____ Records shown
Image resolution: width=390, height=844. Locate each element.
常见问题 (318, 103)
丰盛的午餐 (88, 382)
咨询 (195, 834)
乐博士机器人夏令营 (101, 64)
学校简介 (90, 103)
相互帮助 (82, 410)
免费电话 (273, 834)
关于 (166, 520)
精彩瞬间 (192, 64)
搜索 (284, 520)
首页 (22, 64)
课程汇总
________
Problem
Retype all the data verbatim.

Answer for the task
Image resolution: width=390, height=844. Locate each element.
常见问题 (318, 103)
丰盛的午餐 (88, 382)
咨询 (195, 834)
乐博士机器人夏令营 (101, 64)
学校简介 (90, 103)
相互帮助 (82, 410)
免费电话 (273, 834)
关于 (166, 520)
精彩瞬间 (192, 64)
搜索 (284, 520)
首页 (22, 64)
课程汇总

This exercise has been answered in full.